» Activity:
Where the line containing "How do I perform: Click the JWL" appears below, start there and repeat each line exactly to the end. Leave the pictures out.

--- Given records ---

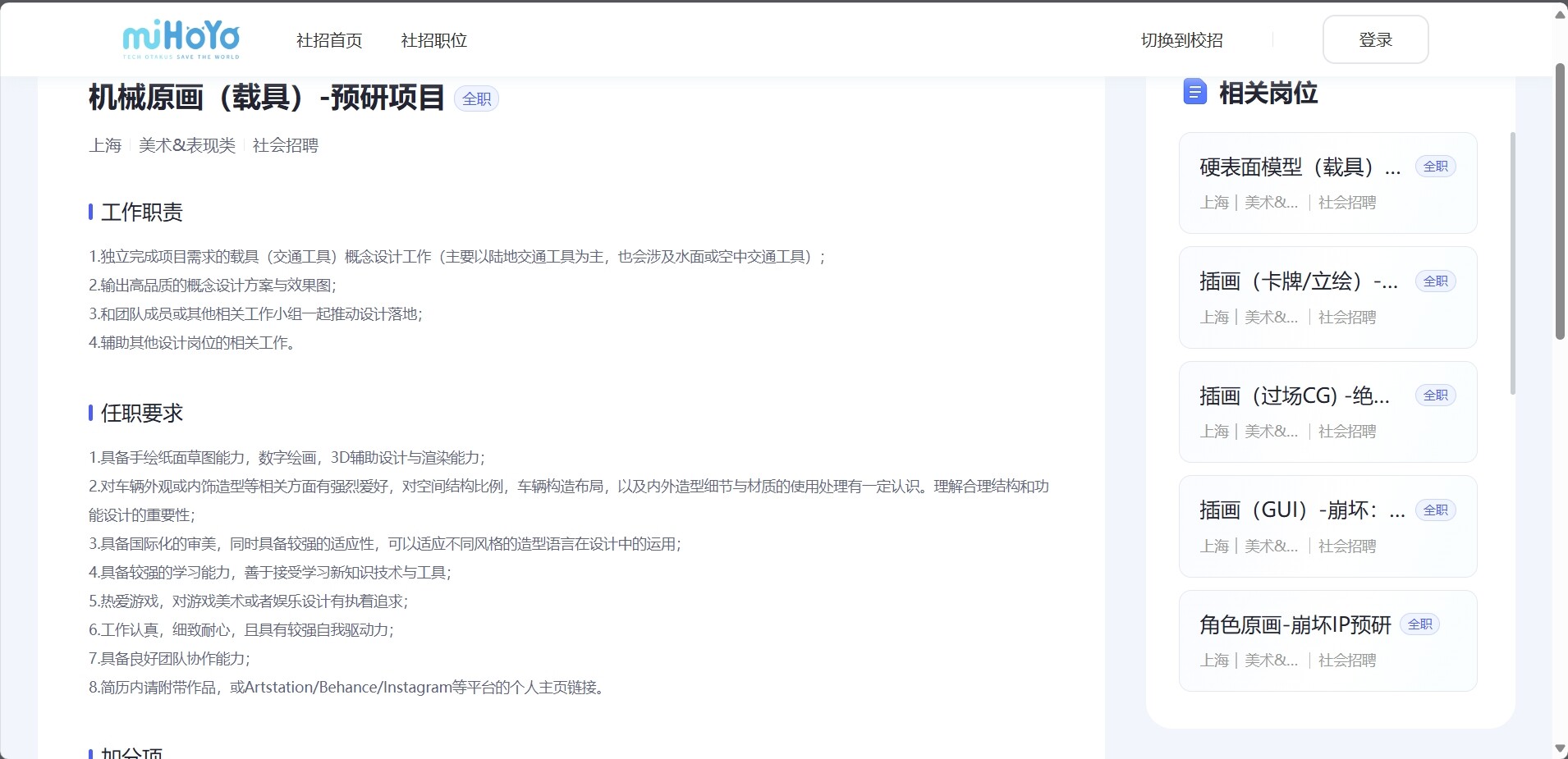Screen dimensions: 1568x759
Task: Open 社招首页 navigation item
Action: (x=329, y=40)
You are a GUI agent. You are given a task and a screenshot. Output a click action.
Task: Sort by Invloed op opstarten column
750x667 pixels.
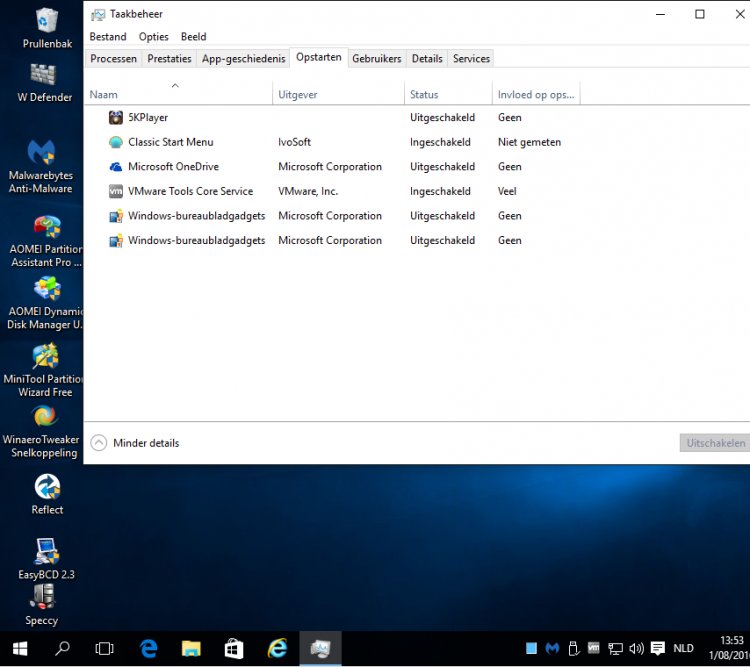[x=535, y=95]
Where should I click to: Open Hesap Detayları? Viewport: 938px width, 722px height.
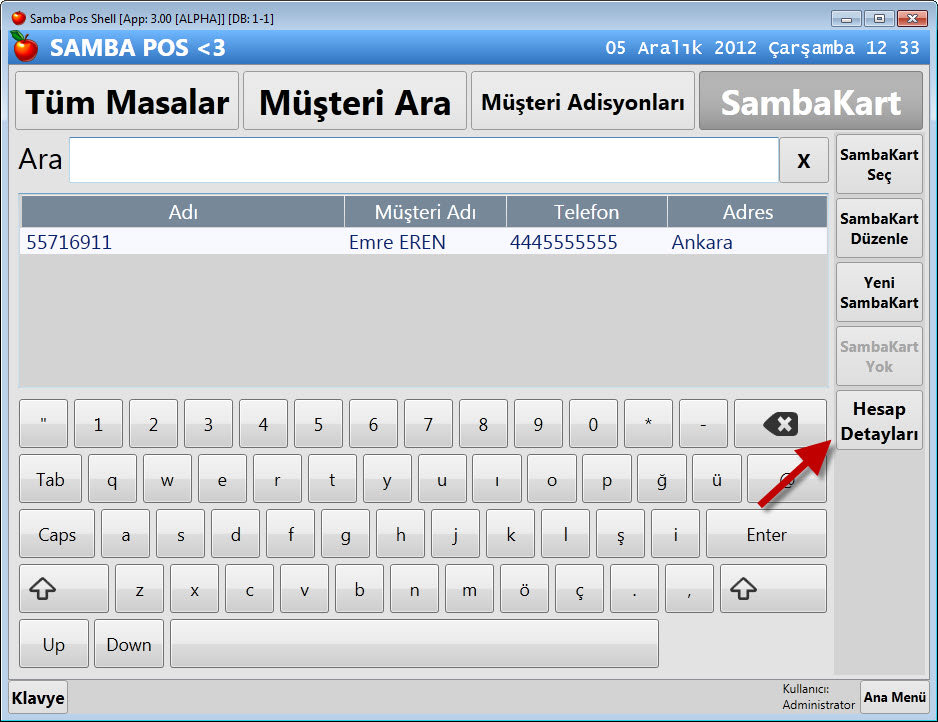click(x=879, y=421)
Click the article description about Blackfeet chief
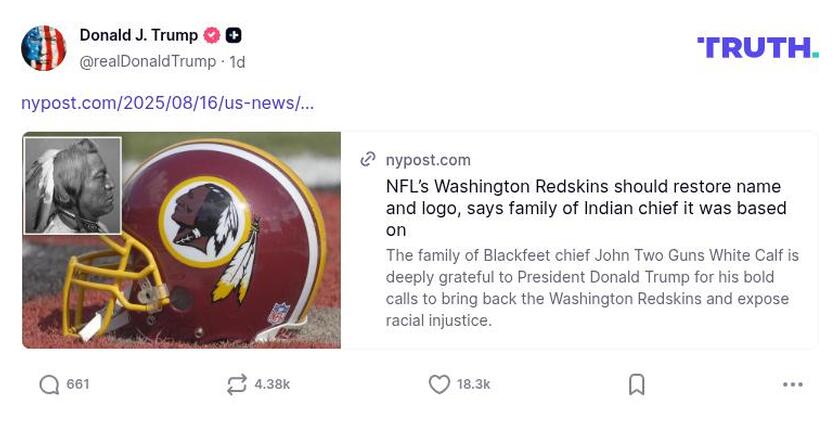This screenshot has width=840, height=424. (592, 288)
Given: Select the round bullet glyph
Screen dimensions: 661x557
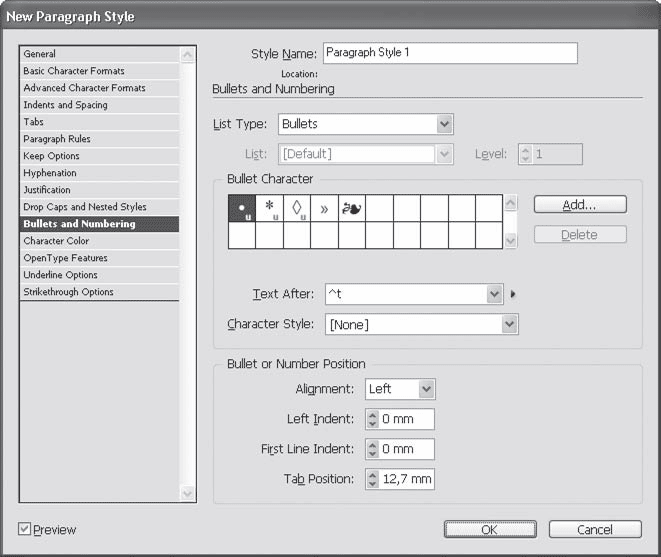Looking at the screenshot, I should coord(242,208).
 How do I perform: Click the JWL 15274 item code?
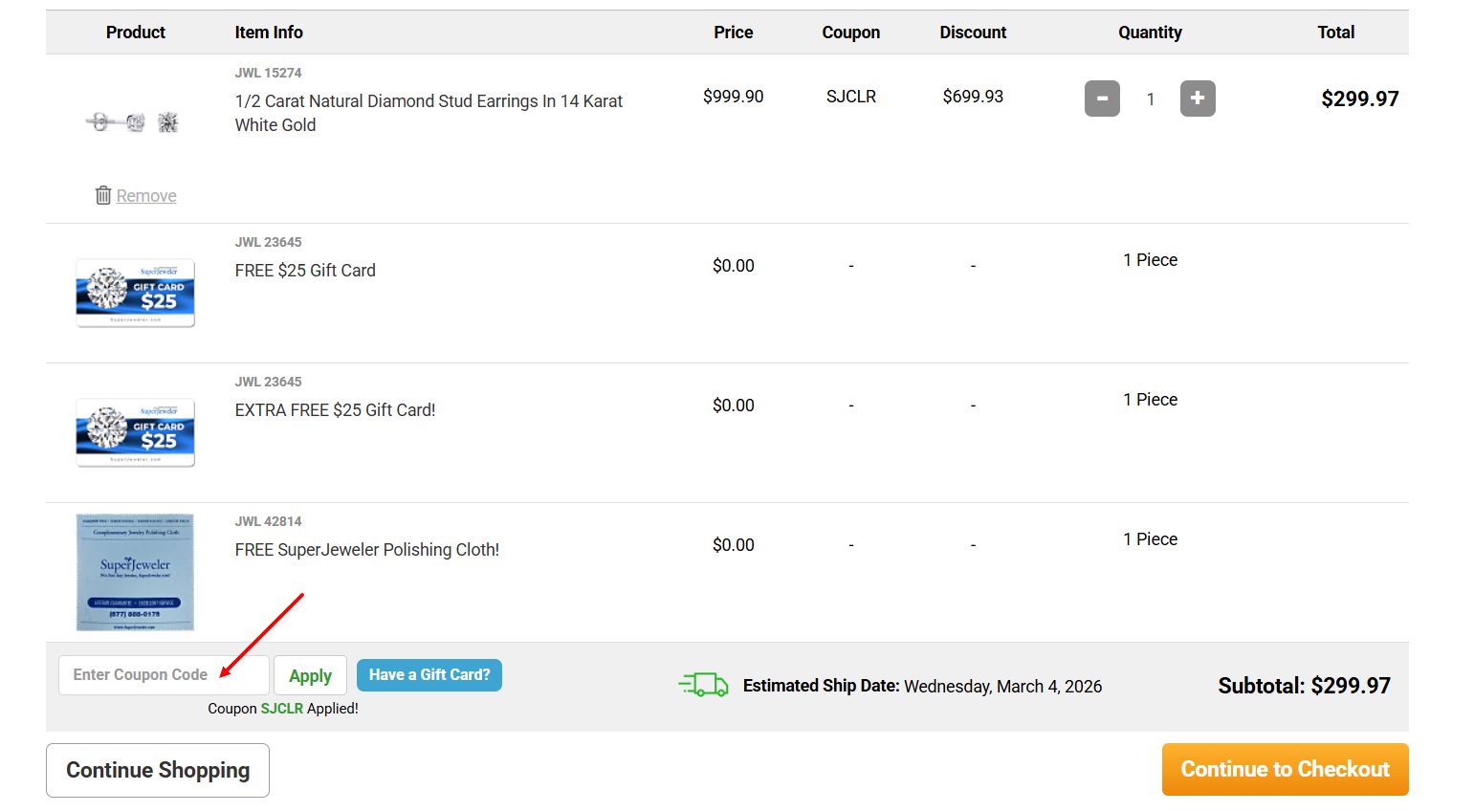[x=268, y=72]
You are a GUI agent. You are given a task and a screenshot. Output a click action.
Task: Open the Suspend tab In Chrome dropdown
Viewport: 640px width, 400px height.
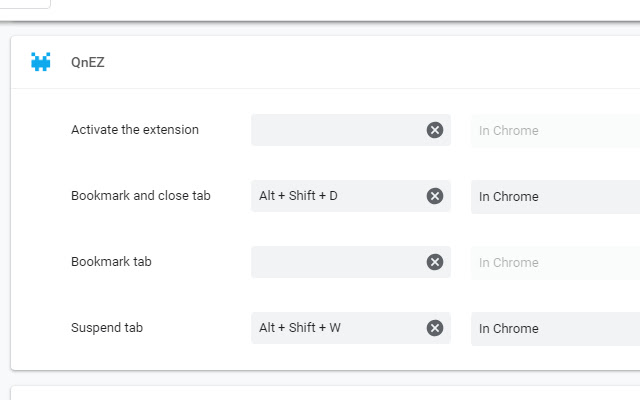tap(555, 328)
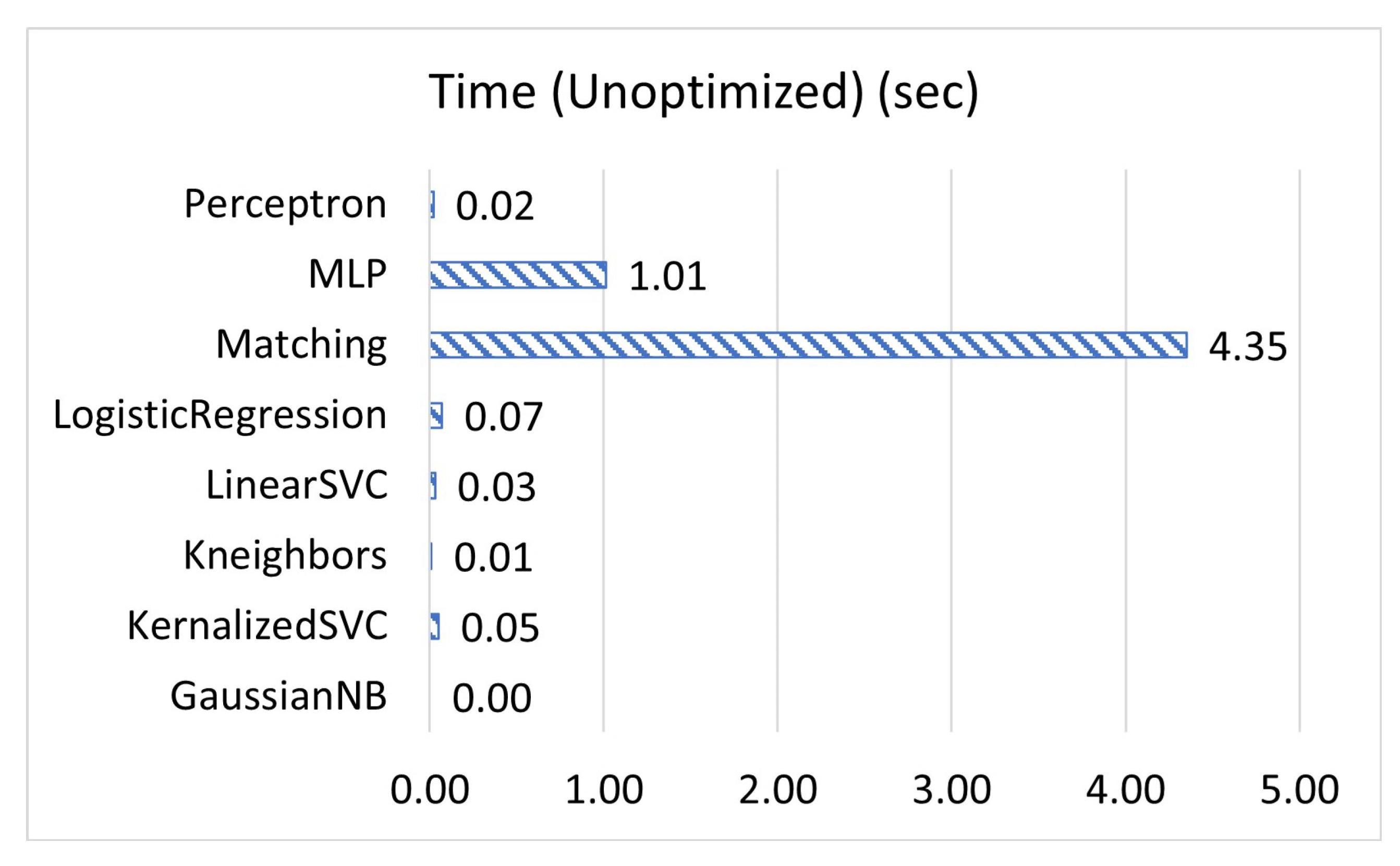Click the LogisticRegression bar

click(436, 416)
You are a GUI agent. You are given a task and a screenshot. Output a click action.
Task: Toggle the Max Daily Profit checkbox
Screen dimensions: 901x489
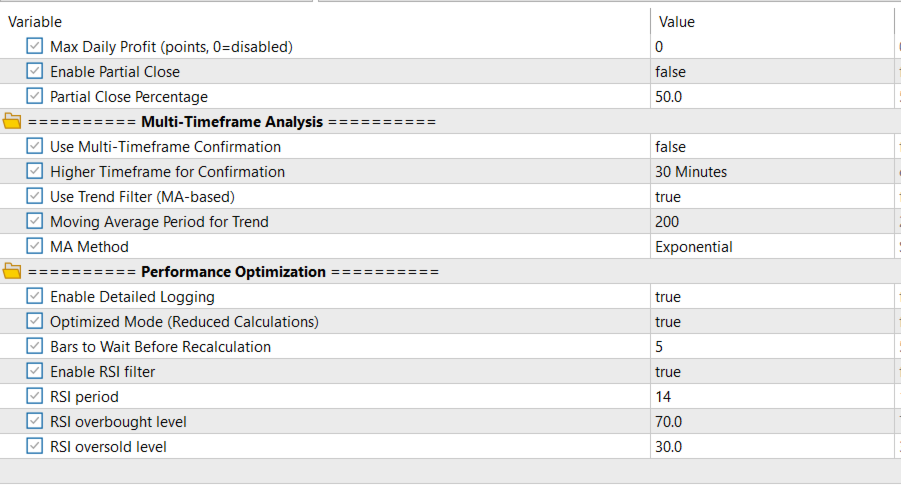35,47
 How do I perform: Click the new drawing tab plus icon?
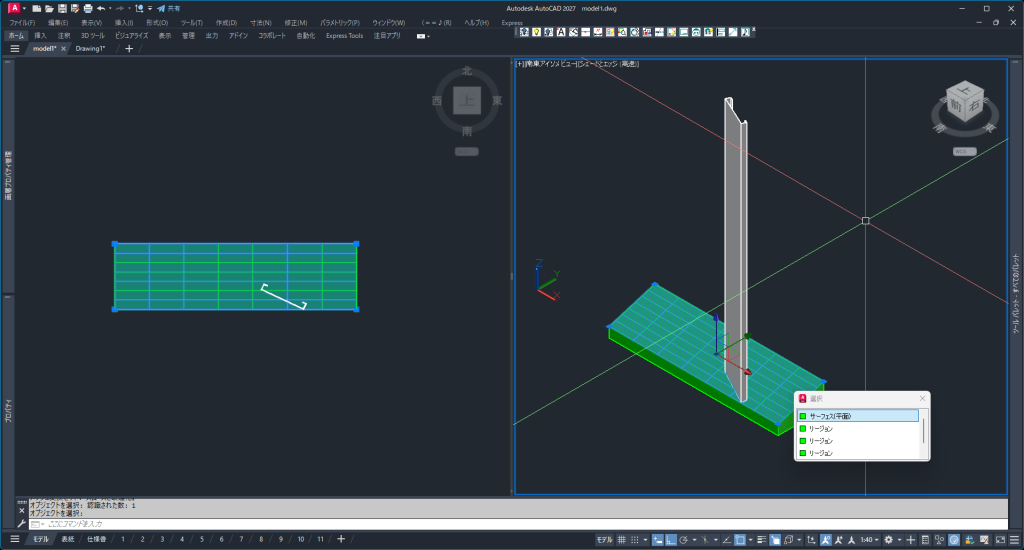(129, 48)
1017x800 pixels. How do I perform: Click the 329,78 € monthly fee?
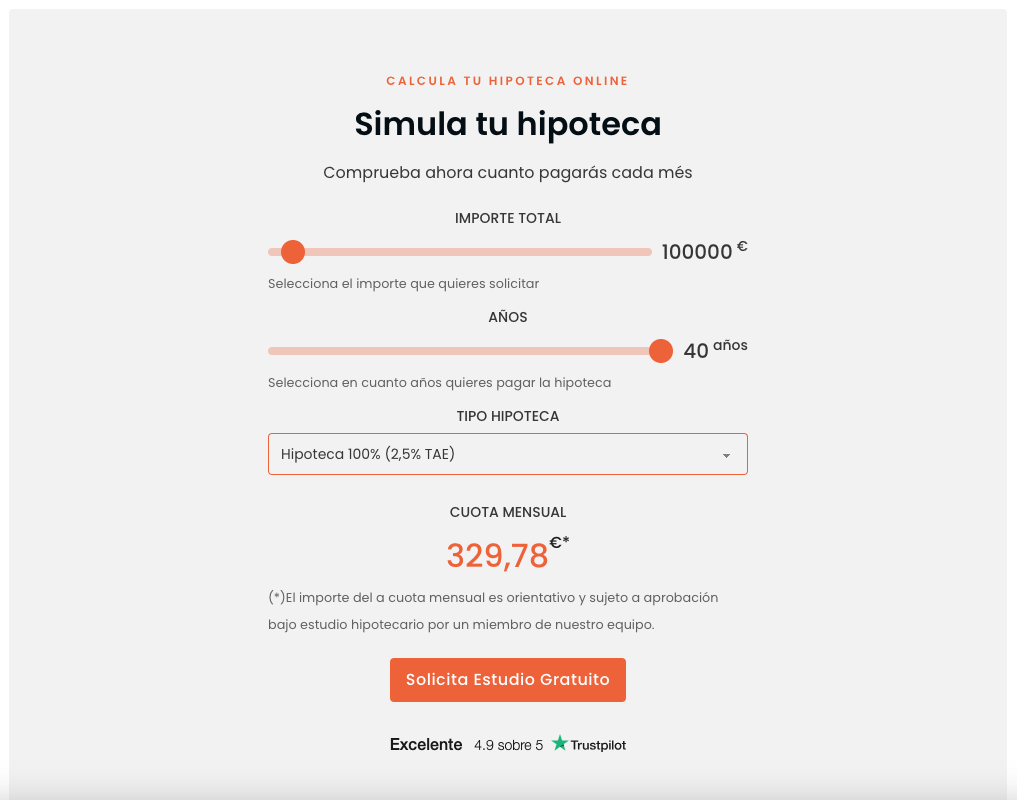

---

» The answer:
 How do I perform: Click the JWL 15274 item code?
[x=268, y=72]
You are a GUI agent. You are given a task and a screenshot. Output a click action.
Task: Open the Suspend tab In Chrome dropdown
Viewport: 640px width, 400px height.
tap(555, 328)
Click the LogisticRegression bar

click(436, 416)
You are a GUI agent. You are given a task and a screenshot. Output a click action.
Task: Toggle the Max Daily Profit checkbox
Screen dimensions: 901x489
35,47
 How do I perform: Click the new drawing tab plus icon?
(129, 48)
1017x800 pixels. How do I perform: Click the 329,78 € monthly fee?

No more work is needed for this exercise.